My mom has been gone for 4 years, and I have been writing my blog for the same amount of time. There are times when I write post after post, and other times when my blog is silent. My blog is so specific in its content that I wonder if I should keep writing. Are my words helping anyone anymore? During the past few months, the number of visitors to my blog has risen and I’ve gained more followers. But this is not the reason I’ve decided to keep writing. I write because I need to. I write because I know others read my words and sometimes leave comments, and those comments help me. I write because I still deeply miss my mom.
My mom is dead. I lost my mom to pancreatic cancer. I watched as the cancer slowly took away pieces of her life, no matter how hard she fought against it. Her will to live was strong, but the cancer was stronger. I tried to help my mom fight her battle against pancreatic cancer for almost a year. I watched as it turned her into a walking skeleton. I lived through this with my mom. I saw her lifeless body in the chair in my parents’ bedroom. Yet, there are still times when I cannot believe she is gone.
------------------------
→ ACTIVITIES:
a) Summarize the blog post in two sentences.
b) List every reason the blog post gives in the sentences that begin "I write because".

→ COLLECTED MATERIAL:
------------------------
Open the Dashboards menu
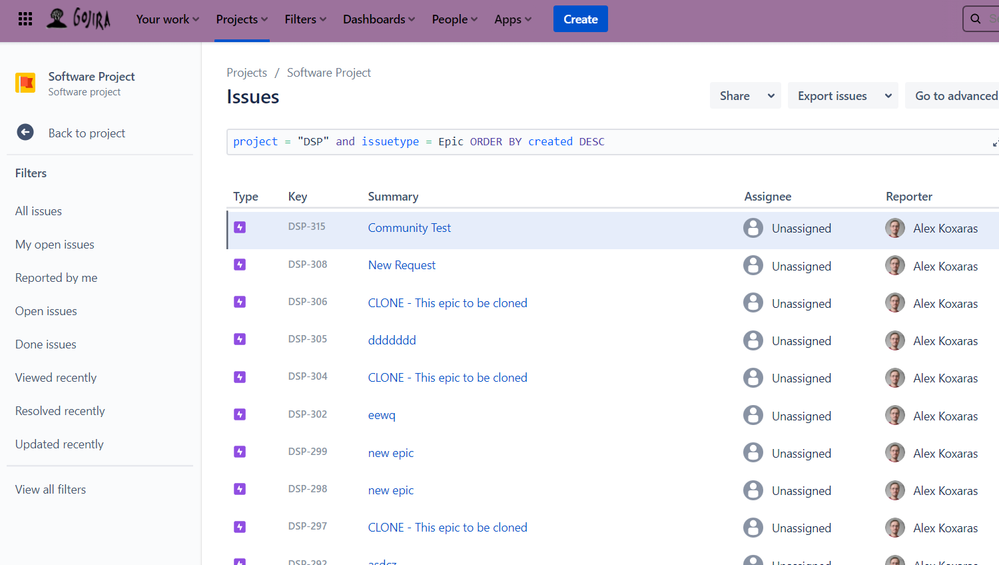Image resolution: width=999 pixels, height=565 pixels. (x=378, y=19)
------------------------
→ ANSWERS FOR THE TASKS:
a) The writer has kept a blog for the four years since losing a mother to pancreatic cancer and keeps writing out of need, because readers' comments help, and because the mother is still deeply missed. For almost a year the writer helped the mother fight the cancer and watched it turn her into a walking skeleton, yet at times still cannot believe she is gone.

b)
- The writer needs to write.
- Others read the writer's words and sometimes leave comments, and those comments help.
- The writer still deeply misses the mother.